◆ What to work on:
Pull out each line in the records below that contains the word "This".

◆ Given records:

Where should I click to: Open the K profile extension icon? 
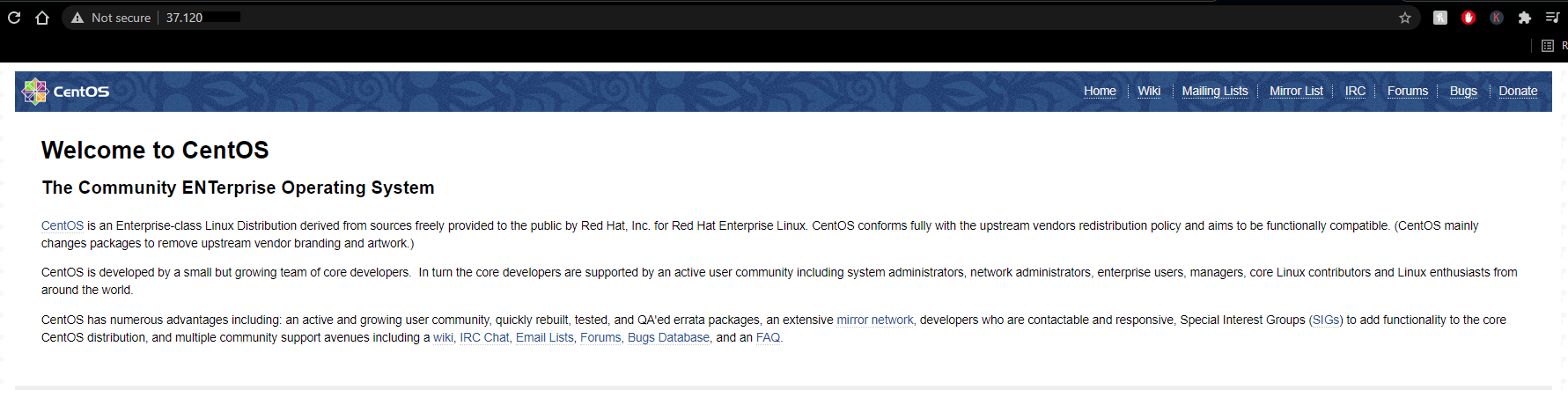[1497, 18]
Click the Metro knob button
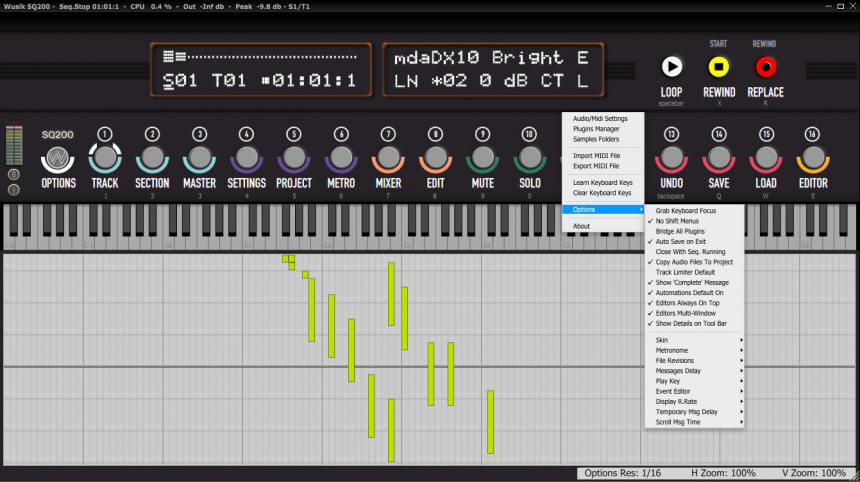The image size is (860, 482). pos(341,158)
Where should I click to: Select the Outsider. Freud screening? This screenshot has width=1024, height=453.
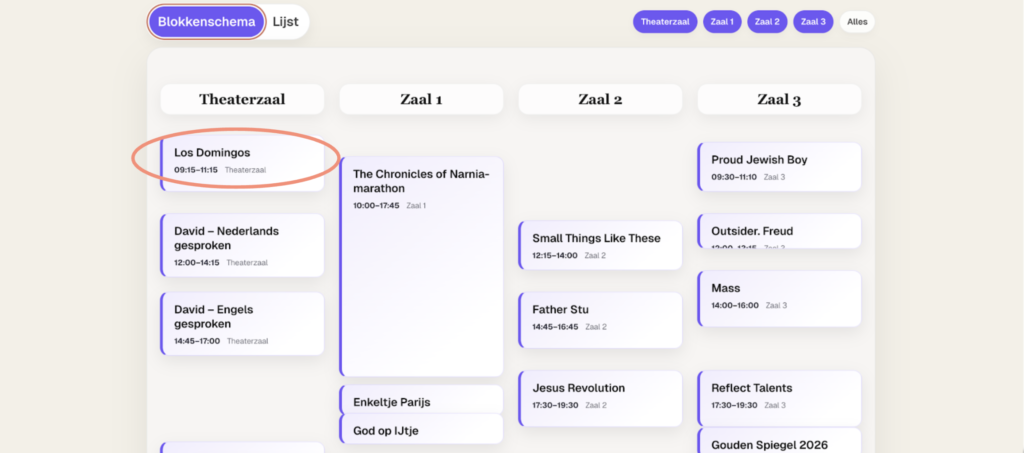779,231
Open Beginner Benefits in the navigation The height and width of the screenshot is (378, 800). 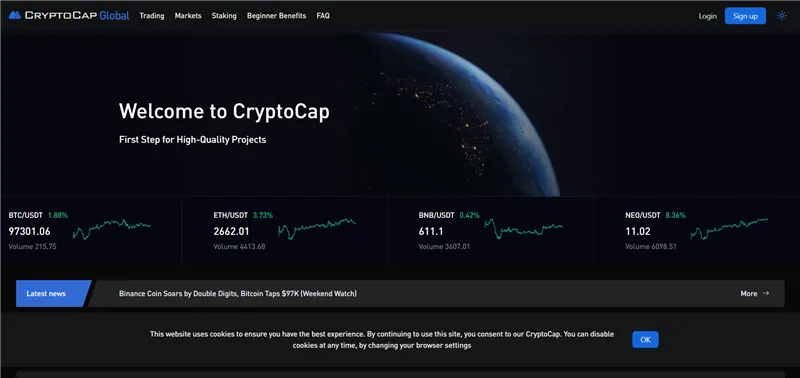point(277,16)
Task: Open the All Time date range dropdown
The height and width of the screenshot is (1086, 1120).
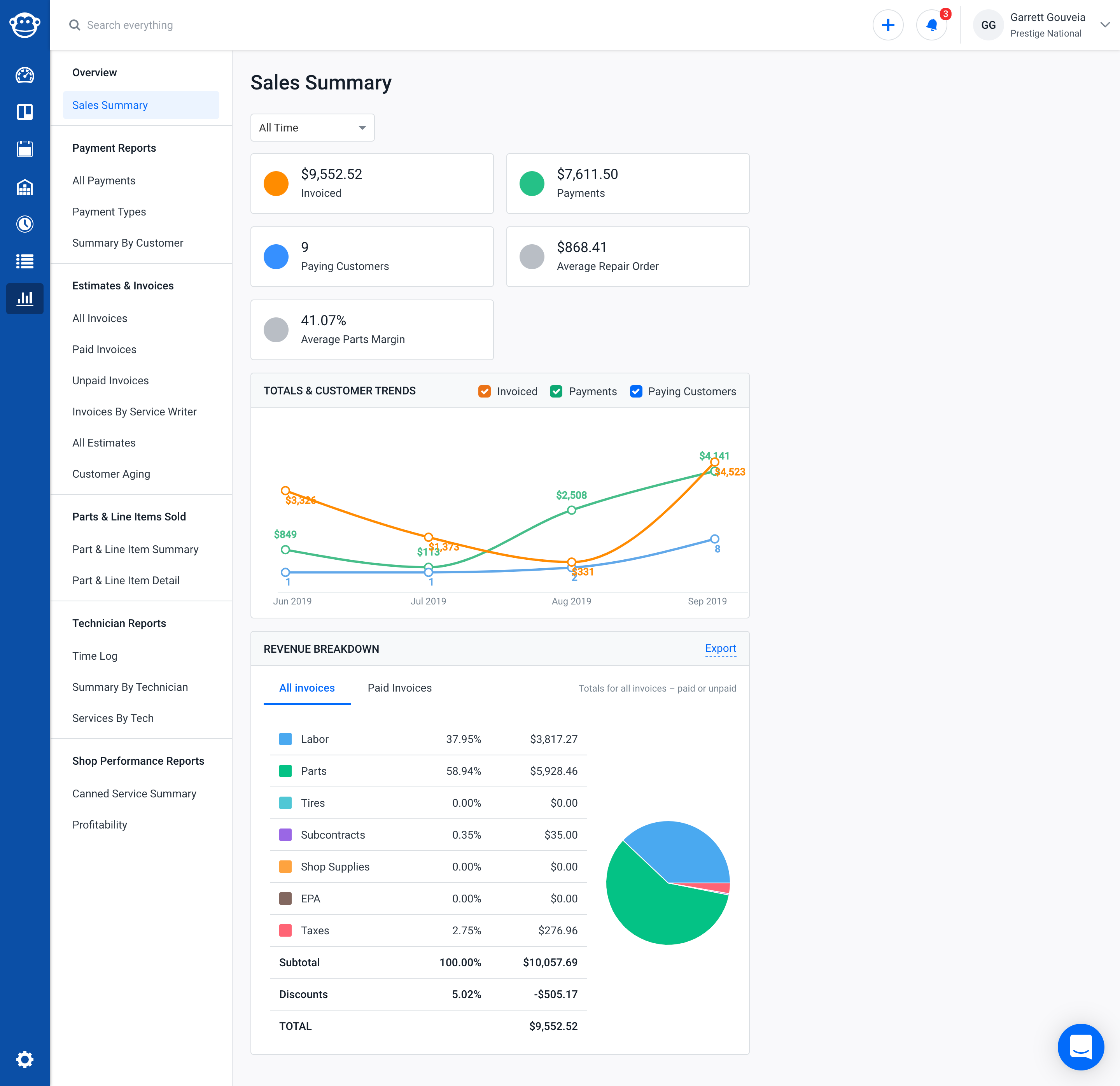Action: [312, 128]
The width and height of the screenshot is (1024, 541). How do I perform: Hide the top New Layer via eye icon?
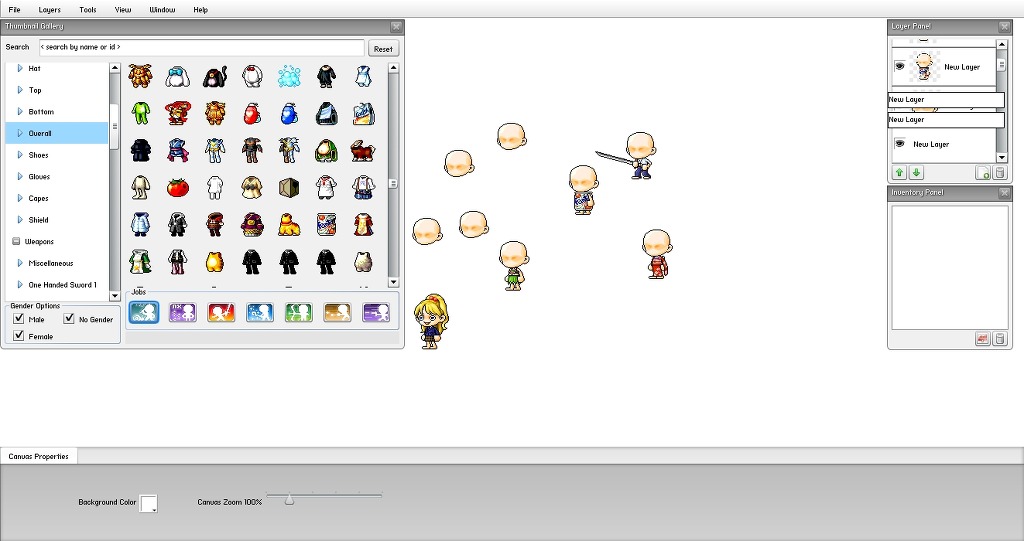point(899,67)
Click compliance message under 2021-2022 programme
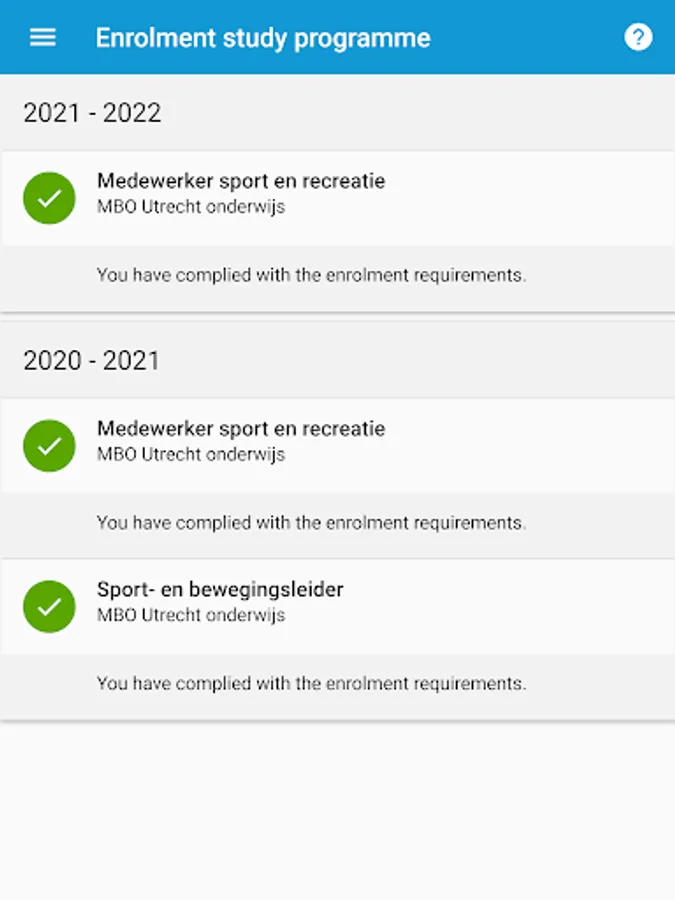675x900 pixels. [x=311, y=275]
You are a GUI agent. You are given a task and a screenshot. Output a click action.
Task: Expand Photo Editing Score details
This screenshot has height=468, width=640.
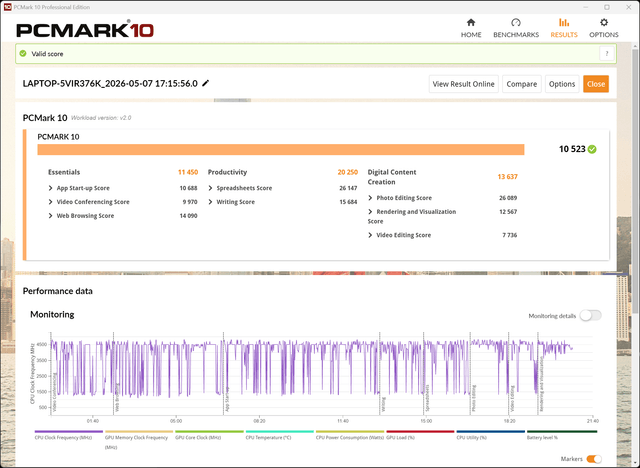coord(370,198)
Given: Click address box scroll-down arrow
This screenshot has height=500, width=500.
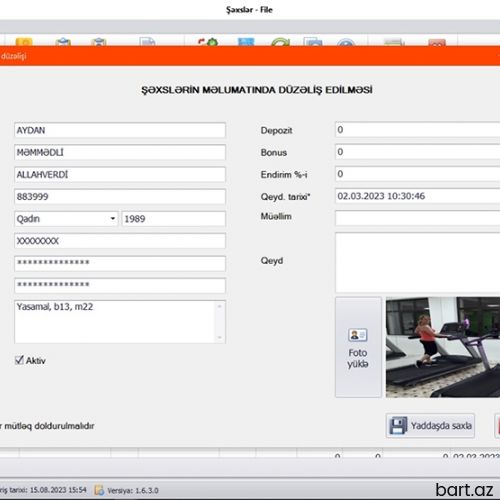Looking at the screenshot, I should [x=220, y=338].
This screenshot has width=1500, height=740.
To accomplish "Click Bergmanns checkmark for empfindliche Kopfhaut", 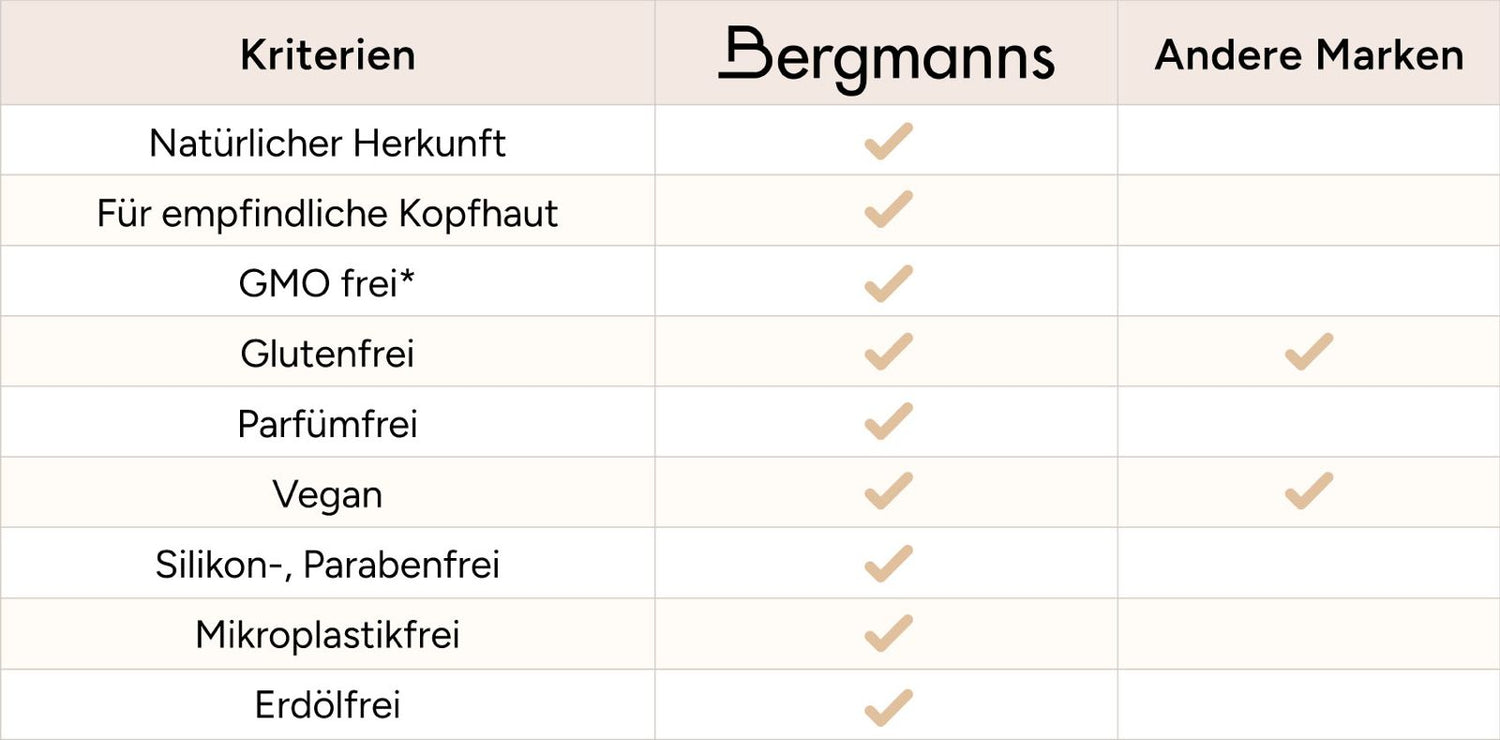I will [888, 212].
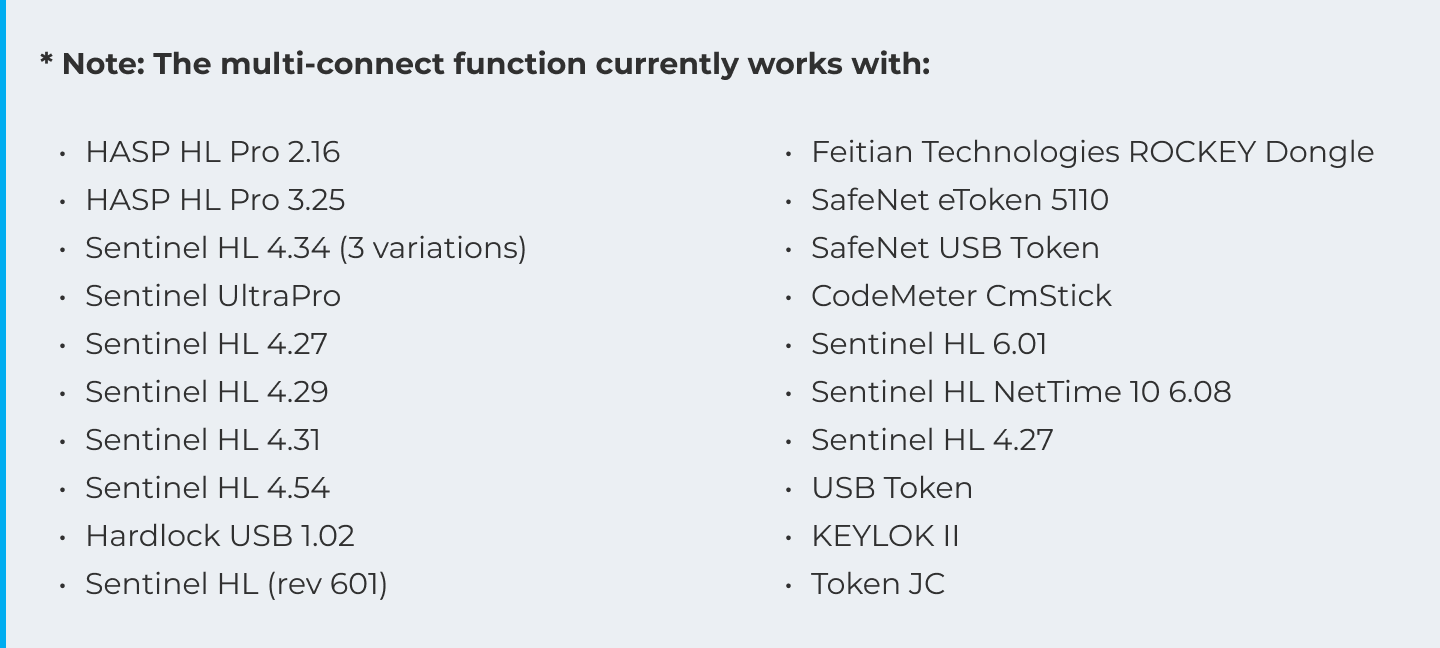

◆ Task response:
Where should I click to: Select the Outsider. Freud screening? This screenshot has width=1024, height=453.
This screenshot has height=468, width=640.
This screenshot has height=500, width=500.
This screenshot has width=1500, height=740.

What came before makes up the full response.